都営新宿駅から東京都庁第二庁舎を結ぶ「ワンデーストリート」と、同駅から京王プラザホテル敷地を通り新宿副都心4号街路へ至る「シーズンロード」で構成されている。都営大江戸線のルート計画時の西新宿駅(現在の都庁前駅と西新宿駅の中間付近)との連絡通路の一部として建設されたが、計画変更により地下通路として転用された。供用開始は1991年(平成3年)3月。

東京都建設局公式ウェブサイトの情報
https://www.kensetsu.metro.tokyo.lg.jp/jimusho/sanken/hosyu_shisetsu_nishiguchi.html

新宿歩行者専用道第2号線(タイムズアベニュー)

東京都庁第一本庁舎(新宿副都心4号街路と新宿副都心11号街路の交差する付近)から青梅街道・東京メトロ丸ノ内線西新宿駅を経て、損保ジャパン本社ビル前の新都心歩道橋付近に至る地下歩道。今後は小田急ハルク前付近への延伸が計画されている。供用開始は1997年(平成9年)12月。

東京都建設局公式ウェブサイトの情報
https://www.kensetsu.metro.tokyo.lg.jp/jimusho/sanken/doro_shinzyuku2go.html

平成9年に撮影された、開通記念時の動画が新宿区公式ウェブサイトで公開されている。
https://www.city.shinjuku.lg.jp/video/video_arc202009.html

工事を担当したであろうゼネコンと設計事務所のウェブサイトには作品として「新宿歩行者専用道第2号線」が掲載されており、工事中・完成当時のいくつかの貴重な写真を鑑賞することができる。

鉄建建設ウェブサイト
完成作品:新宿歩行者専用道第2号線Ⅲ期-1工区整備工事
https://www.tekken.co.jp/works/000431.html

NT建築計画事務所
Features Works:新宿歩行者専用道第2号線 Times-Avenue
http://www.nt-arch.com/works/031/

新宿歩行者専用道第3号線

新都心歩道橋付近から大江戸線新宿西口駅に接近(接続するかは不明)しながら、大ガードを経由してサブナードへ至る地下歩道。
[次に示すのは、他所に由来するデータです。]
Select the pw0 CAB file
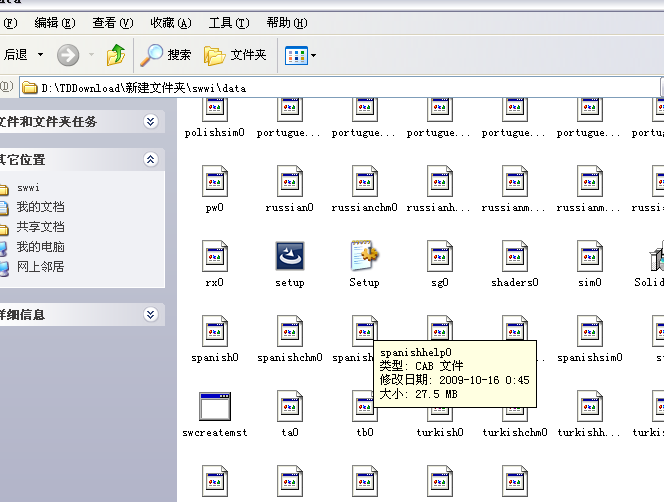This screenshot has height=502, width=664. pyautogui.click(x=214, y=182)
計画はされているが開通がいつになるかは未定。

新宿歩行者専用道第4号線

新宿区の資料によると「新宿グランドターミナル」の再整備方針に伴い廃止され、「新宿駅北東部地下通路線」として西武新宿駅~新宿駅(JRと東京メトロ)を結ぶ地下通路となる予定。

引用元:新宿区 都市計画変更案について 2021年7月(PDF)

なお、似たような名前の新宿駅西口広場から新宿中央公園方面に向かって西新宿を東西に貫く「新宿副都心4号街路地下道」があるが、副都心4号街路の地下を通る地下道で「新宿歩行者専用道第4号線」とは別物である。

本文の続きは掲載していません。